Sitting in his living room, Justin Hoyt (’18) was caught off guard when his grandparents came into the room with an early second birthday gift. Swaddled in festive wrapping, Hoyt didn’t expect that the item he would receive would engulf him for the rest of his life: A basketball.

Living in Pittsburgh, Pennsylvania at the time, Hoyt credits his athletic beginnings to his classnates. “I loved [basketball]. All my friends played it so I just played with them. Whenever we were out at recess we would just play outside together,” he said.

It wasn’t all smooth sailing for him. In his first year at ASL in 2014, Hoyt, a freshman at the time, made the JV team. Some weeks later, due to a drop in his grades, there was a mutual decision between the coaching staff and Hoyt’s family that it would be beneficial for both parties to cut him from the team. “I started to drop everything out of my life,” he said. My focus was just to improve my grades, and to practice basketball. That’s it.”
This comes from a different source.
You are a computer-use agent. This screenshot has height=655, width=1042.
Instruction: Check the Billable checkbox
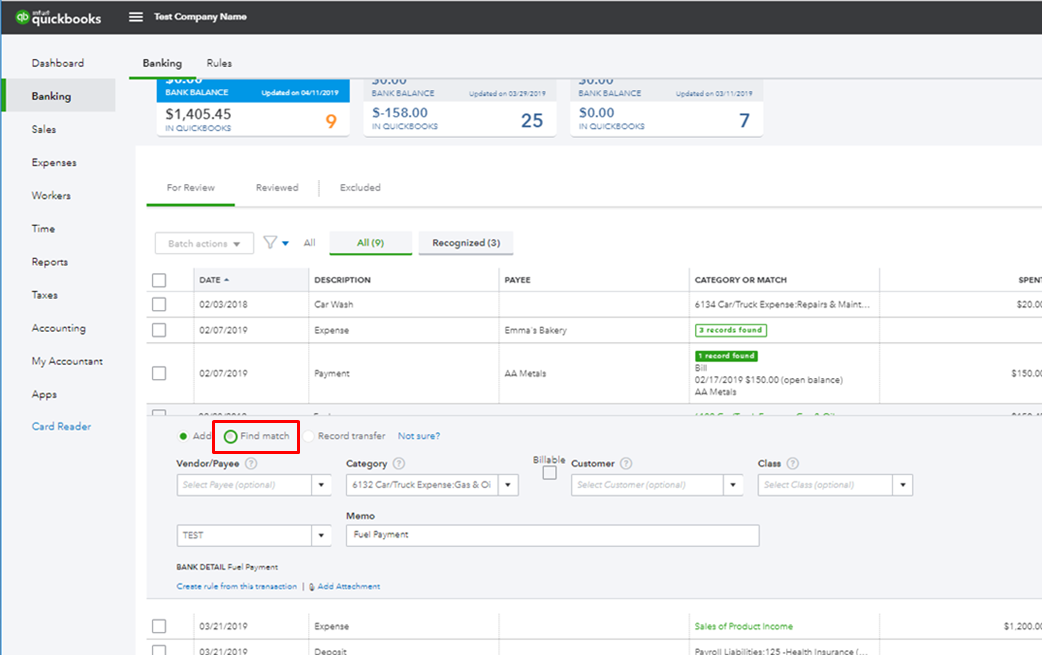548,472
Given his hickup in freshman year, Hoyt acknowledges that perhaps he was a late bloomer with his passion for basketball, but sees no reason why it should hold him back. “I started doing it so much. I played before school started and after school. I found myself packing two sets of basketball clothes for the day, one for before school and one for after,” he said.

At this point, Hoyt realized that he would only get to where he wanted to be, the varsity boys basketball team, by putting in the hours. “Being one of the best in my grade, I thought to myself and said that this is something I can do if I work hard enough for it.”

As an only child in his family, Hoyt feels that “earning respect from his parents” is key to his success. “Not having any siblings makes it harder for me. The way I see it, people who do have a brother and sister have people there to support them, but also to take some of the attention off them,” he said. “In my family, all of the attention is on me.”

Focusing on the team this season, Hoyt understands that the current campaign is one that will require rebuilding, and believes that he plays a pivotal role in doing so. “We had seven seniors leave last year which is a lot of leadership gone. Because this is my second year on the team, I have a bit more of a leadership role. I try to give advice, and take as much as I can from everyone else,” he said.

Hoyt also believes that his hard work has rubbed off on his close friends, who have also dedicated themselves to the sport. “Jordan Koski (’18),  for example, had never played basketball until partway through last year,” he said. “Whenever I went in [to practice], I got him to come with me. This year, he tried out for the first time and made the varsity team. I like to think I played a role in that. We both motivate each other to work super hard.”

Following the success of his debut season on the varsity team, Hoyt was advised by the team’s Head Coach Josh Davis to join a summer development program, Global Squad. Hoyt joined the program with intent to improve his jumpshot to a more “automatic” one, but left with an array of improved traits. “When I went to camp, I was playing seven hours a day. Wake up, play two [hours], three [hours] before lunch, and another two [hours] before dinner. It was all day,” he said.

Global Squad also gave Hoyt an opportunity to build initial relationships with college scouts and coaches, which he hopes will help him pave a way for a successful future in basketball. He does, however, have his mind set on helping the varsity boys basketball team win their first ISST championship in 24 years. “I want to win ISST gold and be an All Tournament player. Outside of school, I want to play basketball at a collegiate level,” he said. “For me, it’s a matter of hard work paying off.”